* **Do this**
Convert the entries from the line containing "The image size is (804, 536)." through the end of the entries, both ends included, into a JSON list of strings with one string per line and no blank lines. Omit the pictures.
* Start Given records *
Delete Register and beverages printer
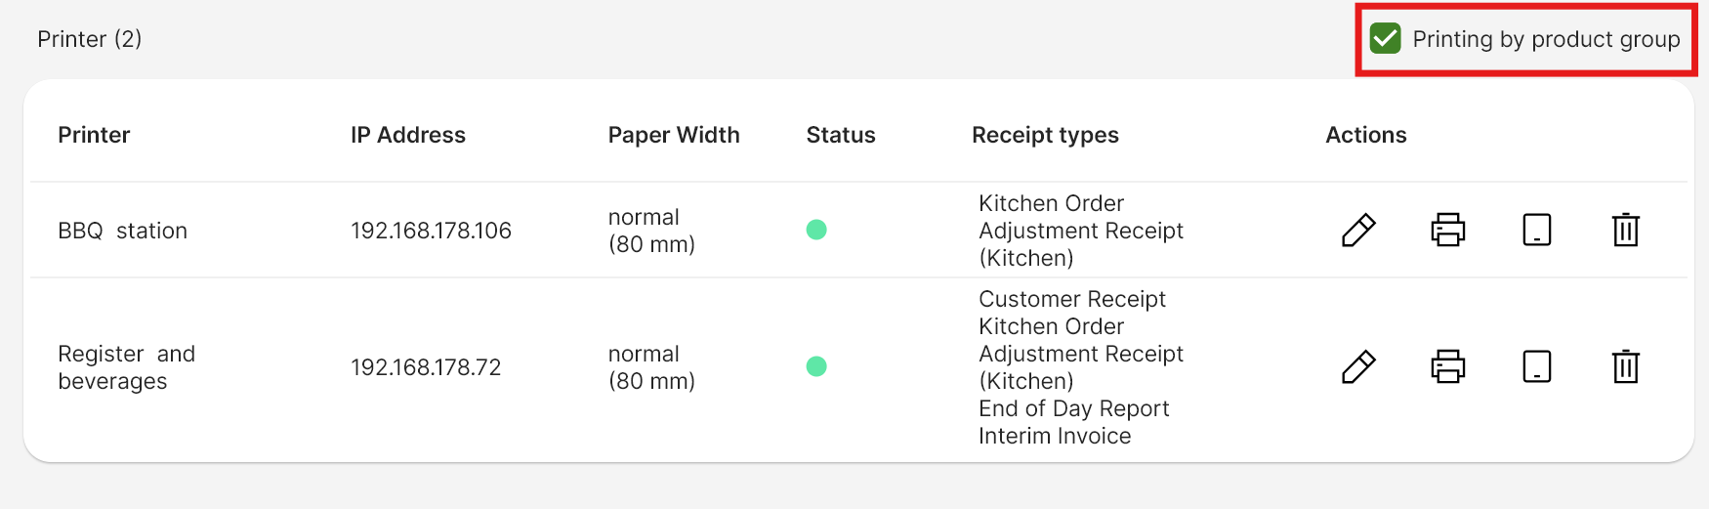 tap(1626, 367)
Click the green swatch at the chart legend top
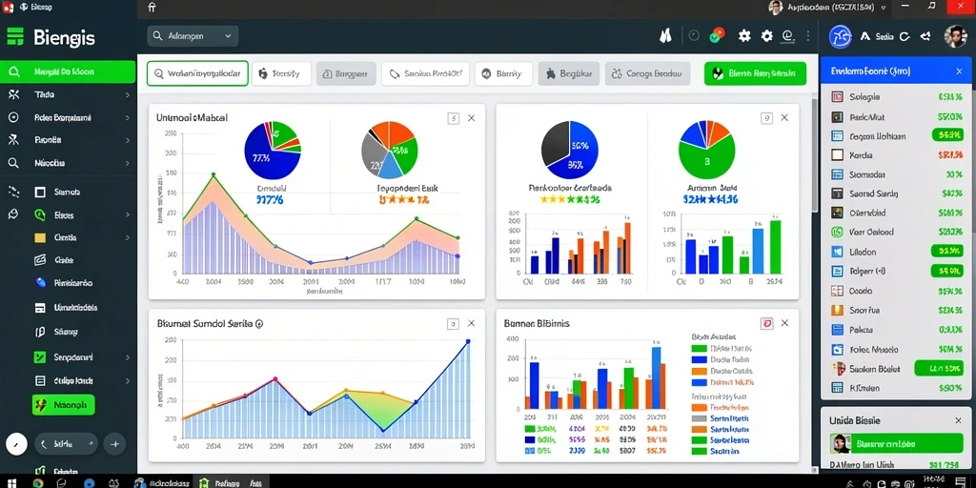 pos(699,349)
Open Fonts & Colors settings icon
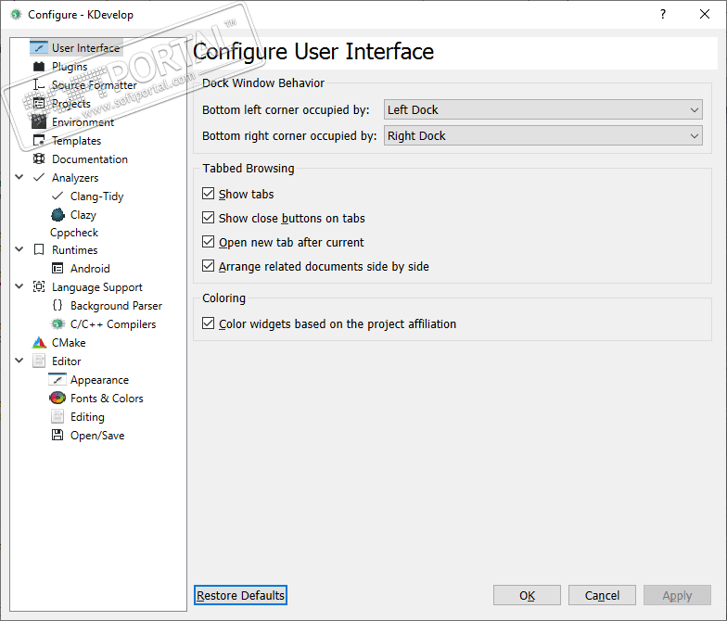Screen dimensions: 727x621 (57, 399)
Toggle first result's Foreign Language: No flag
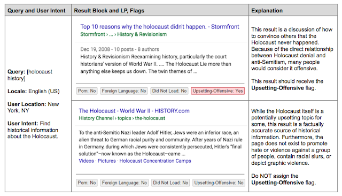Image resolution: width=342 pixels, height=196 pixels. click(x=124, y=91)
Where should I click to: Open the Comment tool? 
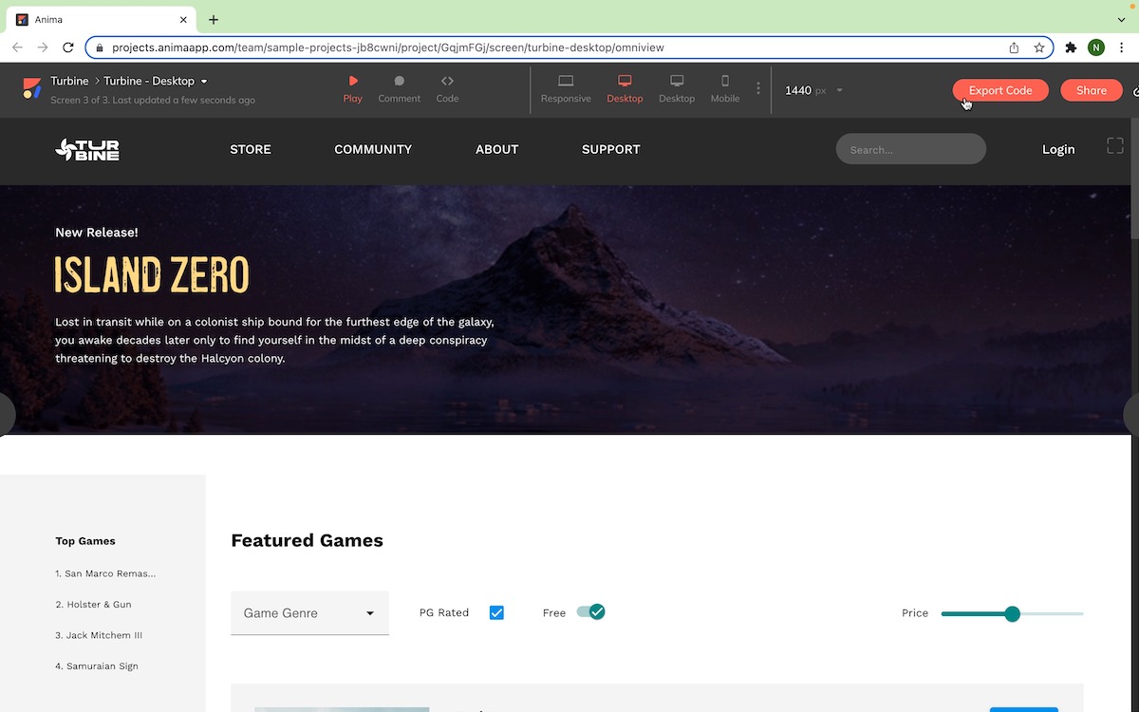[399, 82]
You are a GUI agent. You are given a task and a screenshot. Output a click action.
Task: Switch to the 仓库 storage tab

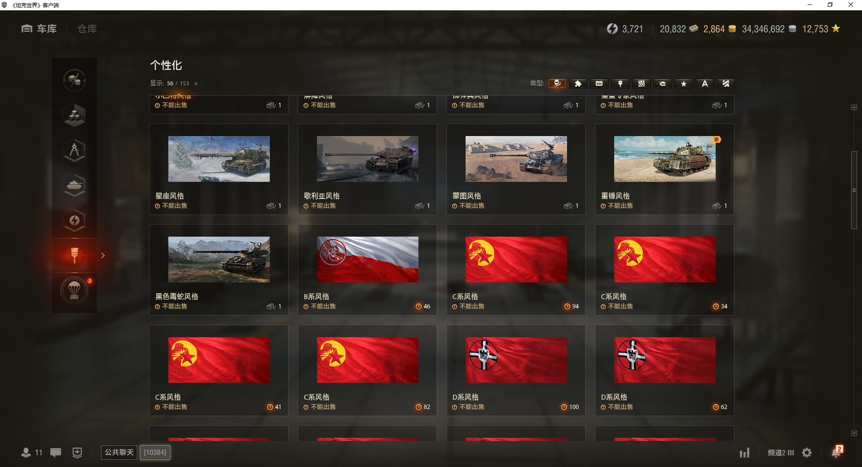tap(87, 29)
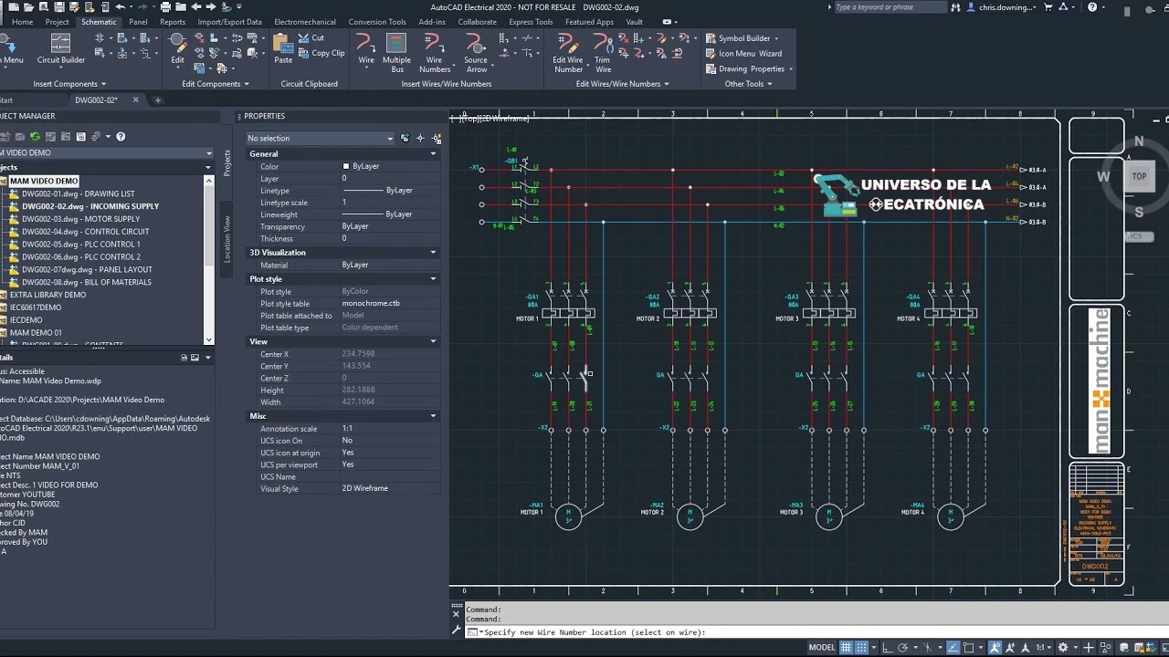
Task: Select the Source Arrow tool
Action: pyautogui.click(x=476, y=53)
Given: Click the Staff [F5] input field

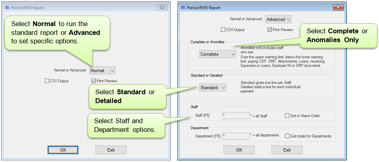Looking at the screenshot, I should pos(236,116).
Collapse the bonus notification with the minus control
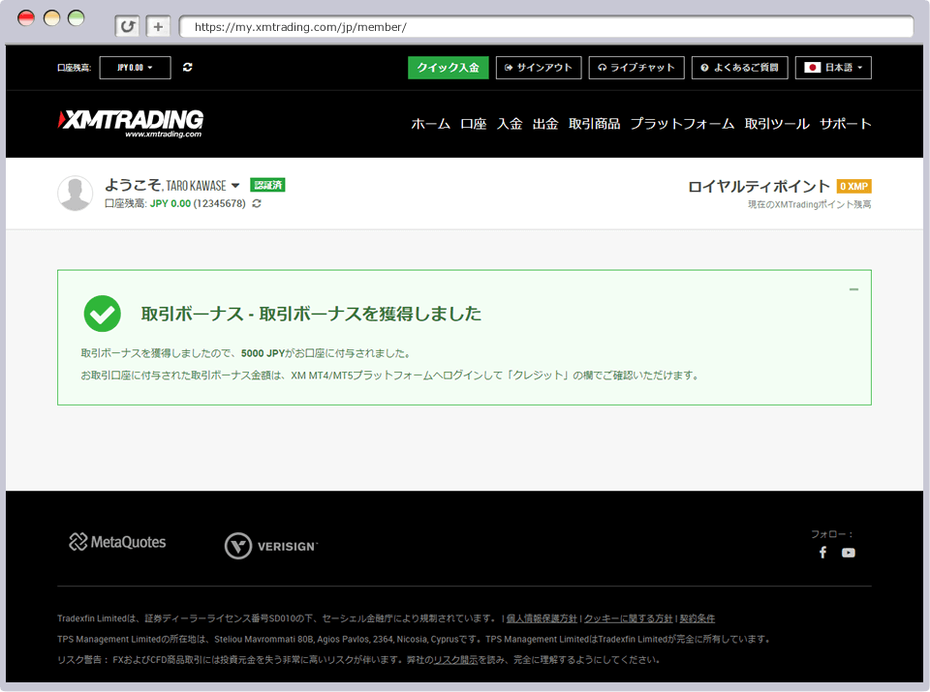Image resolution: width=930 pixels, height=692 pixels. [x=853, y=288]
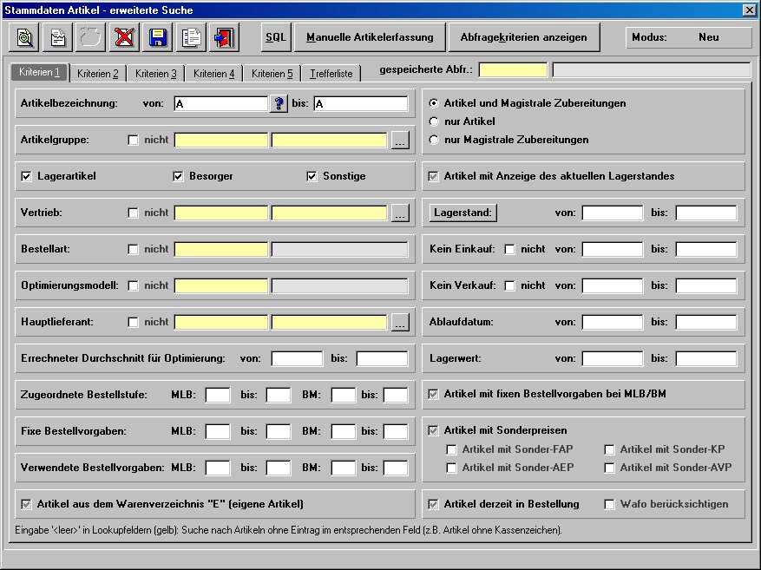The height and width of the screenshot is (570, 761).
Task: Click the new document toolbar icon
Action: pos(58,37)
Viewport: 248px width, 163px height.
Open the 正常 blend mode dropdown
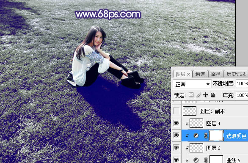pyautogui.click(x=192, y=84)
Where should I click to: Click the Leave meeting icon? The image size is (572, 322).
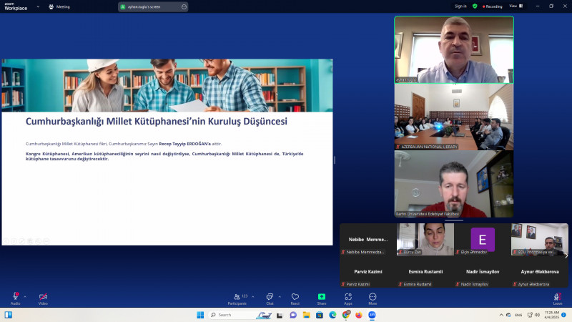click(x=557, y=297)
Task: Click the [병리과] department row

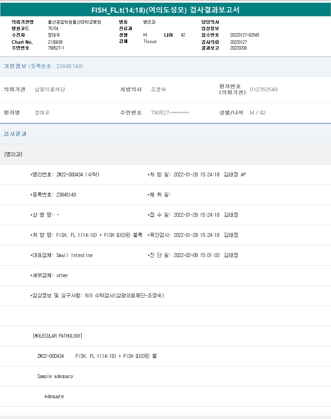Action: click(x=13, y=154)
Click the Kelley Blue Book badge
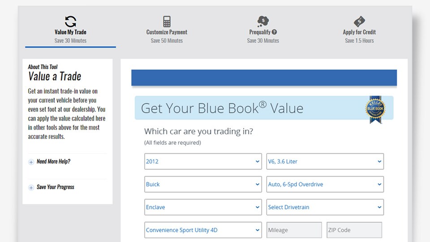Viewport: 430px width, 242px height. tap(374, 109)
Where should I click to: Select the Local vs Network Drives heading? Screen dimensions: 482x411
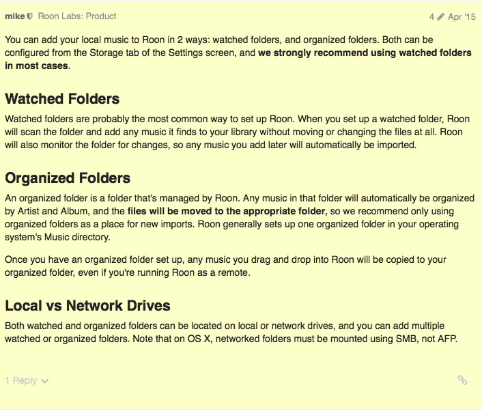(87, 306)
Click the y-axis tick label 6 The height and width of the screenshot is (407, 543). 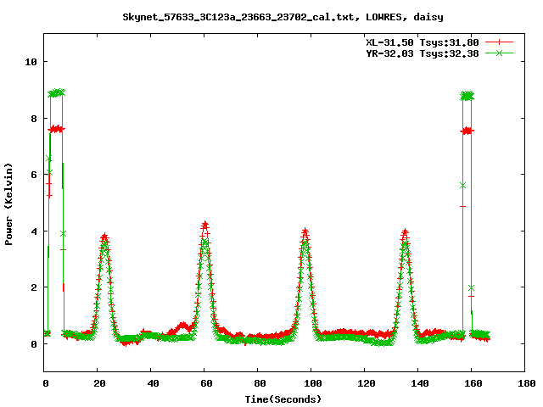coord(32,175)
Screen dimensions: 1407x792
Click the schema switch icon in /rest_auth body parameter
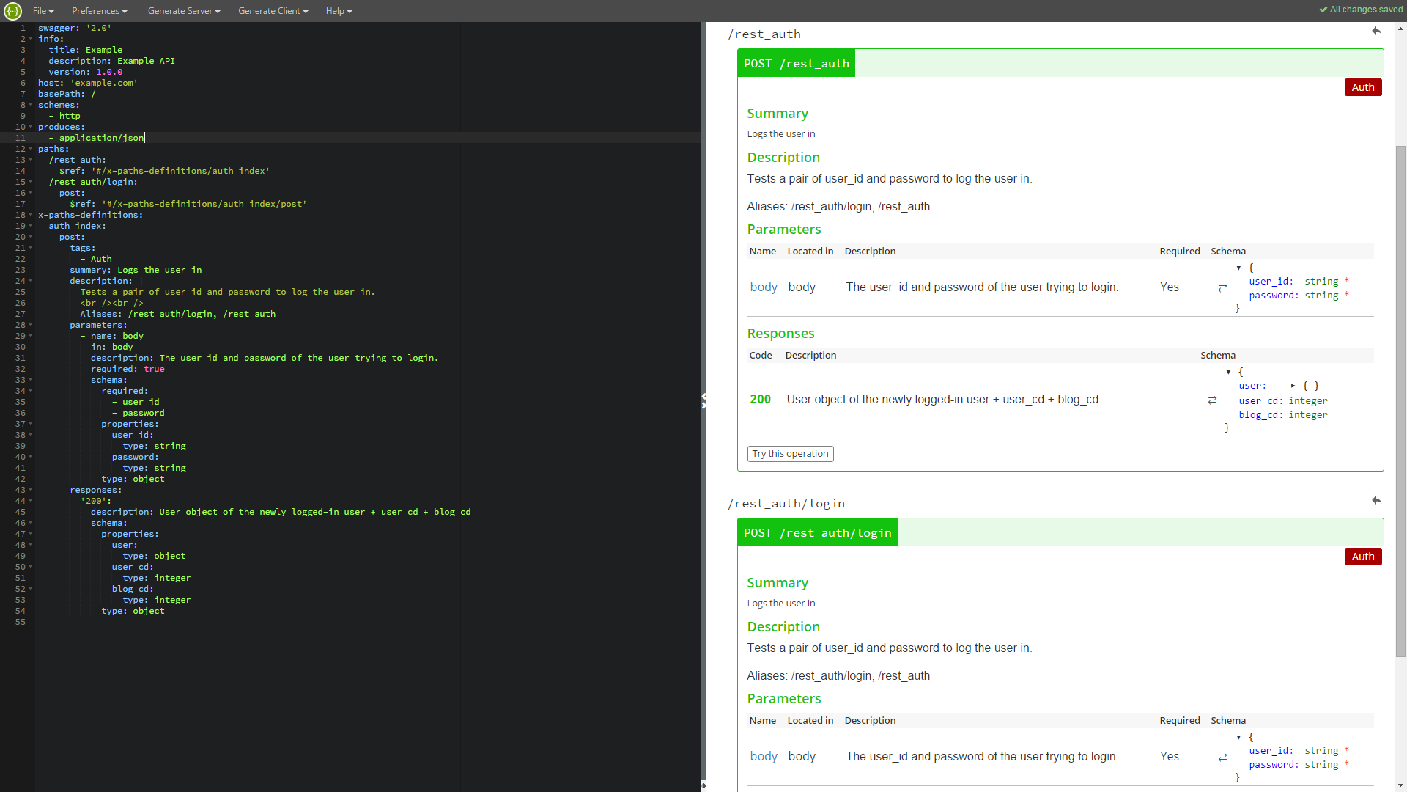click(x=1222, y=288)
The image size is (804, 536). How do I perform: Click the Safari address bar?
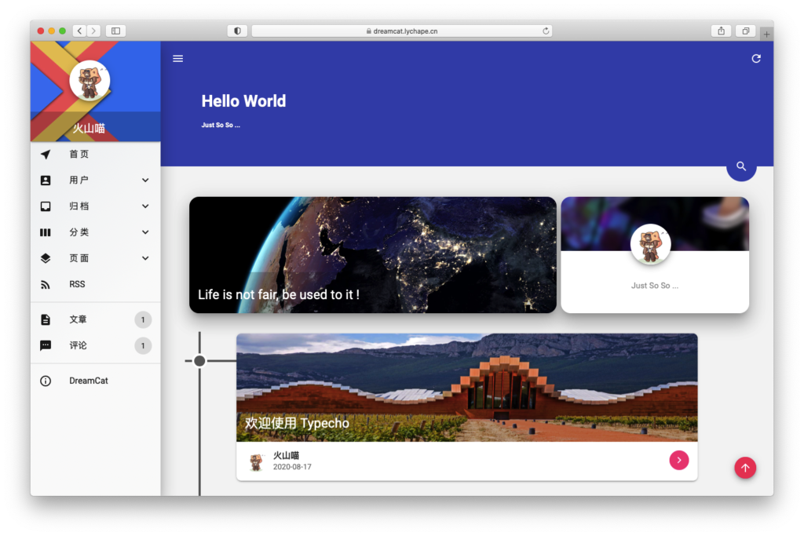tap(401, 31)
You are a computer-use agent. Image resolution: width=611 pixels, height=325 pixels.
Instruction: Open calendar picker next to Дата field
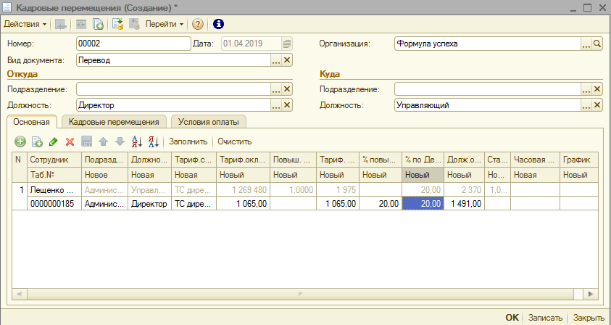click(287, 44)
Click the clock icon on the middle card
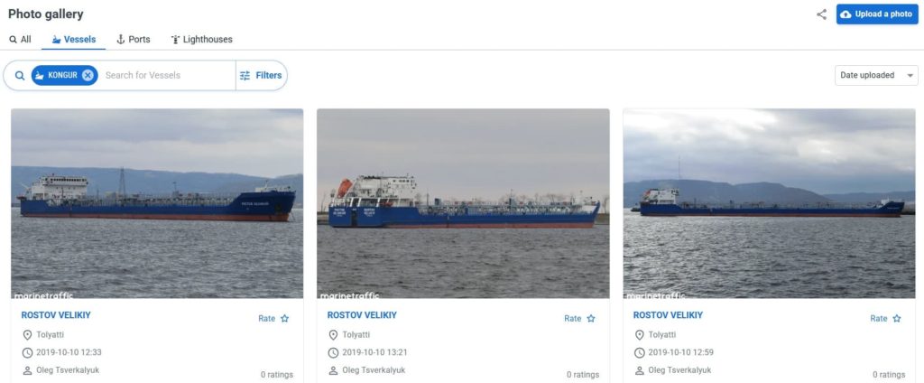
* End Given records *
* **Worked answer**
[
  "The image size is (804, 536). How do I perform: Click the Safari address bar?",
  "tap(401, 31)",
  "You are a computer-use agent. Image resolution: width=611 pixels, height=325 pixels.",
  "Instruction: Open calendar picker next to Дата field",
  "click(287, 44)",
  "Click the clock icon on the middle card"
]